[EXERCISE AIM]: Tally the rows below that contain the string "height", treating uppercase and lowercase as different, and give only the number.

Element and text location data
_____

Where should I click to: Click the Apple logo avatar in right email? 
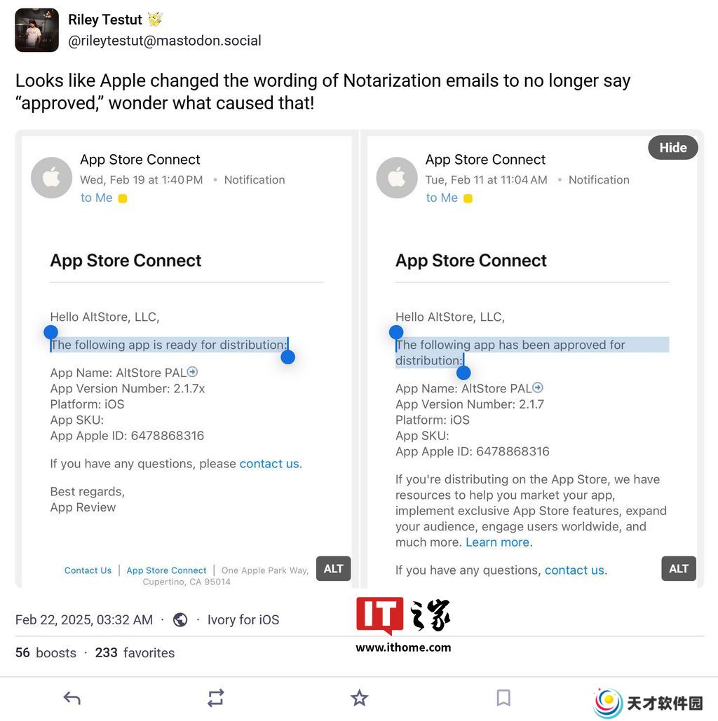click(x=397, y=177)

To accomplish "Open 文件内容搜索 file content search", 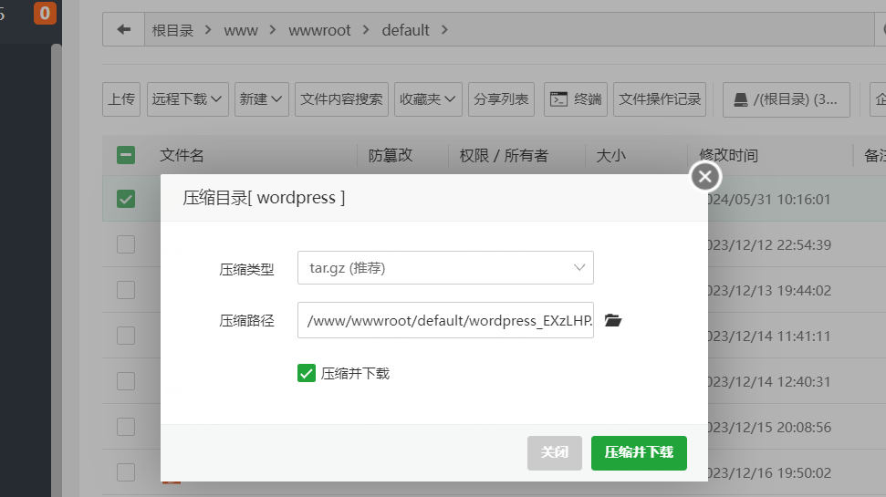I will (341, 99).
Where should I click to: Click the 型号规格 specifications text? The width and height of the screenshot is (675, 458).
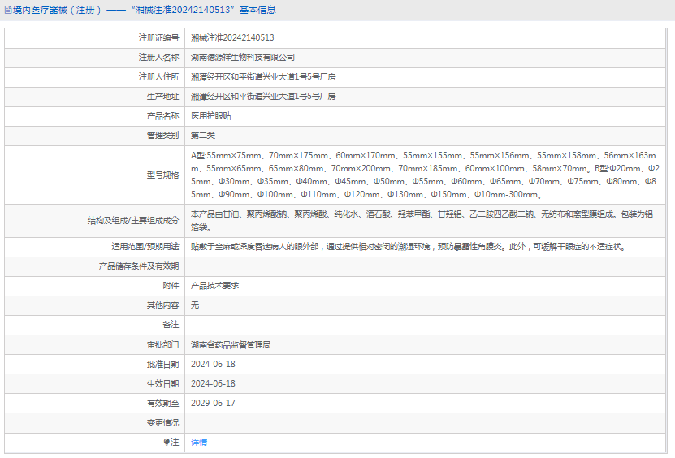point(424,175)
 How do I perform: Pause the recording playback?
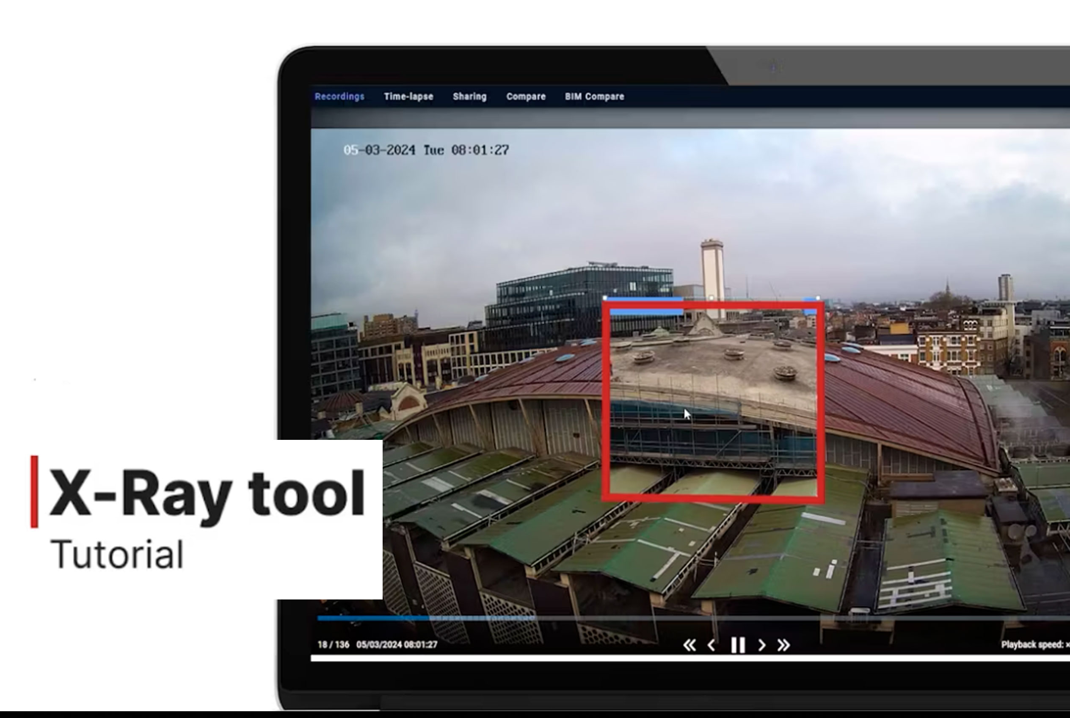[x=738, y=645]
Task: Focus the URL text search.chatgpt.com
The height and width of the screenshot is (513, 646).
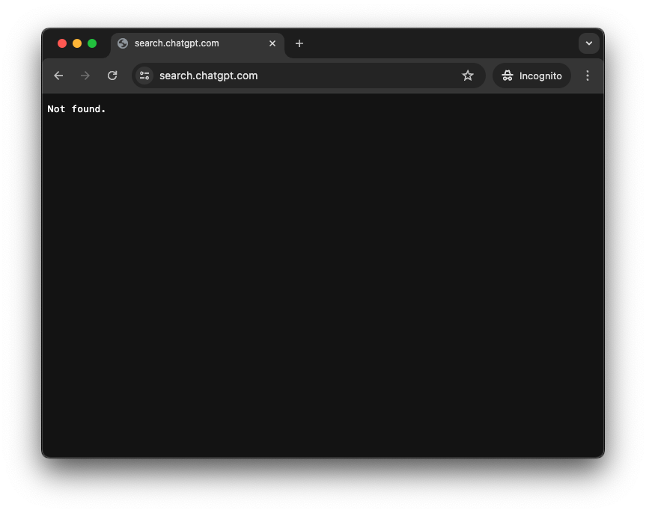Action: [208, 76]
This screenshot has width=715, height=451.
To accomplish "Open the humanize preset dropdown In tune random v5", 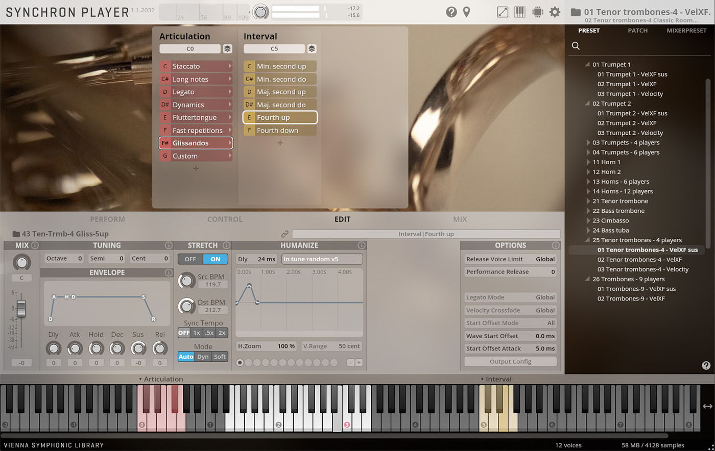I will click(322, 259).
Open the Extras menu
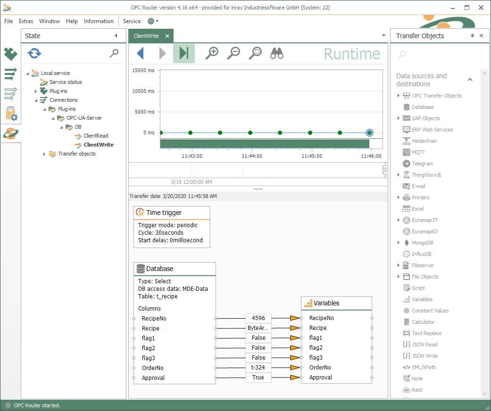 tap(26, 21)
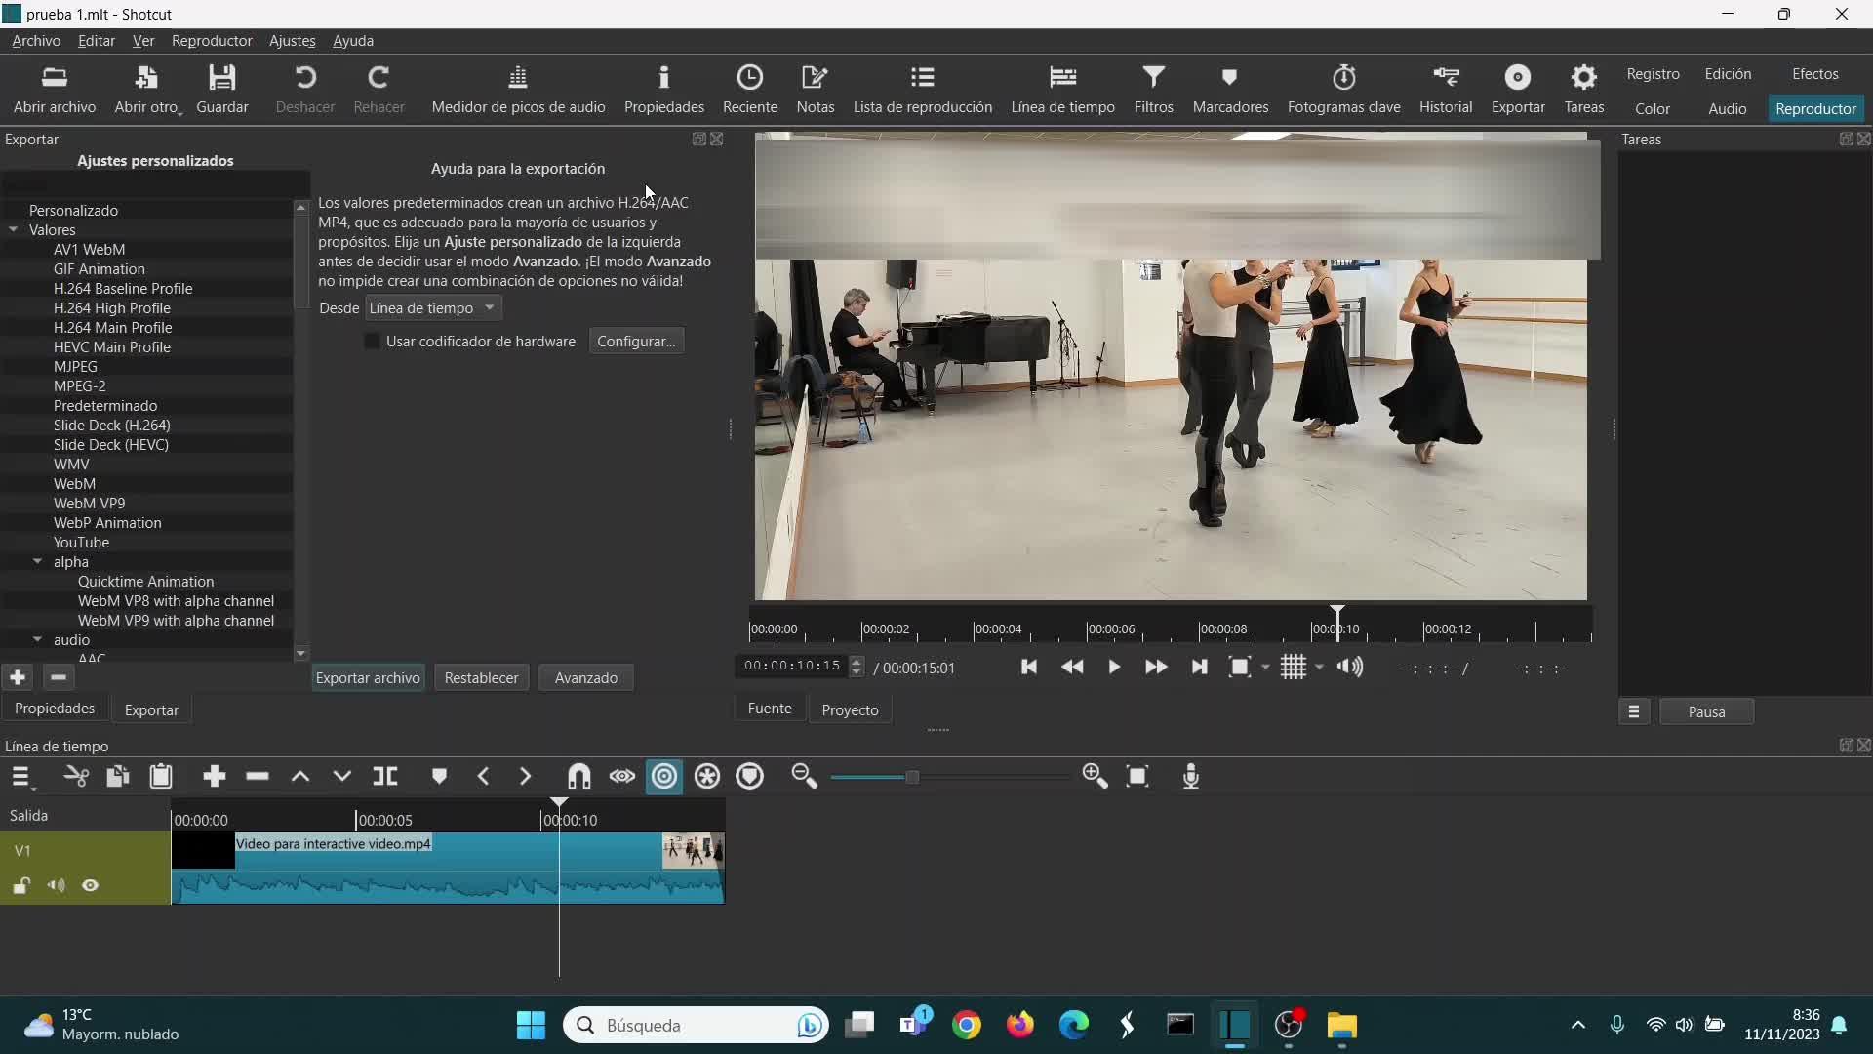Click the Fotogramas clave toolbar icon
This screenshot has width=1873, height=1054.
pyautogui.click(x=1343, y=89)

_____

[WRITTEN RESPONSE]: 4